■ What is expected ■
Down to the final line, reproduce the entries that follow exactly.

■ Data supplied ■

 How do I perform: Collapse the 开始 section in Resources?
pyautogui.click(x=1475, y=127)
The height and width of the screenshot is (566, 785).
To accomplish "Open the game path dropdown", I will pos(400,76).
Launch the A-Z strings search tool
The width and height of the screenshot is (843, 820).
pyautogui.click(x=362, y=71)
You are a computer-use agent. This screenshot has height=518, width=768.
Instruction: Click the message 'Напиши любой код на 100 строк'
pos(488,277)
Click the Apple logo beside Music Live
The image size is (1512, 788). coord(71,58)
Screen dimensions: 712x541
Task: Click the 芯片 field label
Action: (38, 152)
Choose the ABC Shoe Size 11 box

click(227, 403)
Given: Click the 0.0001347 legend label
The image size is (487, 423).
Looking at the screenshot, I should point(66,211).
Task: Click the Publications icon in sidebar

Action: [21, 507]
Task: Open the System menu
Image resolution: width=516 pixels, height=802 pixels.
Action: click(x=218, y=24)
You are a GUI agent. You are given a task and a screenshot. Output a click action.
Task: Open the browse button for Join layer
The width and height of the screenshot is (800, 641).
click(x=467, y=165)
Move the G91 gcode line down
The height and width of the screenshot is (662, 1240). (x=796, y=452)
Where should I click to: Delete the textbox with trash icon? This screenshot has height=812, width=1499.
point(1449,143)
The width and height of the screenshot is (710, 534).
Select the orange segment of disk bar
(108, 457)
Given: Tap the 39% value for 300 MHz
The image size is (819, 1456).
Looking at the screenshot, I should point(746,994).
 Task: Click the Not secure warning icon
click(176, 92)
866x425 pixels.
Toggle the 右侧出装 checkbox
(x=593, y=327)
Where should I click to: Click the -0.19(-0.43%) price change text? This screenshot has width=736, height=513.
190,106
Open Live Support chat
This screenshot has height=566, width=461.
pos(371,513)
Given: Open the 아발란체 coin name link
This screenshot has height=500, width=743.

■ Problem solution ■
 How do I perform: Collapse the 开始 section in Resources?
pyautogui.click(x=1475, y=127)
The height and width of the screenshot is (566, 785).
To accomplish "Open the game path dropdown", I will pos(400,76).
Launch the A-Z strings search tool
The width and height of the screenshot is (843, 820).
pyautogui.click(x=362, y=71)
You are a computer-use agent. This screenshot has height=518, width=768.
Instruction: Click the message 'Напиши любой код на 100 строк'
pos(488,277)
Click the Apple logo beside Music Live
The image size is (1512, 788). coord(71,58)
Screen dimensions: 712x541
Task: Click the 芯片 field label
Action: (38, 152)
Choose the ABC Shoe Size 11 box

click(227, 403)
Given: Click the 0.0001347 legend label
The image size is (487, 423).
Looking at the screenshot, I should point(66,211).
Task: Click the Publications icon in sidebar

Action: [21, 507]
Task: Open the System menu
Image resolution: width=516 pixels, height=802 pixels.
Action: click(x=218, y=24)
You are a GUI agent. You are given a task and a screenshot. Output a click action.
Task: Open the browse button for Join layer
The width and height of the screenshot is (800, 641).
click(x=467, y=165)
Move the G91 gcode line down
The height and width of the screenshot is (662, 1240). (x=796, y=452)
Where should I click to: Delete the textbox with trash icon? This screenshot has height=812, width=1499.
point(1449,143)
The width and height of the screenshot is (710, 534).
Select the orange segment of disk bar
(108, 457)
Given: Tap the 39% value for 300 MHz
The image size is (819, 1456).
Looking at the screenshot, I should point(746,994).
 Task: Click the Not secure warning icon
click(176, 92)
866x425 pixels.
Toggle the 右侧出装 checkbox
(x=593, y=327)
Where should I click to: Click the -0.19(-0.43%) price change text? This screenshot has width=736, height=513.
190,106
Open Live Support chat
This screenshot has height=566, width=461.
pos(371,513)
Given: Open the 아발란체 coin name link
This screenshot has height=500, width=743.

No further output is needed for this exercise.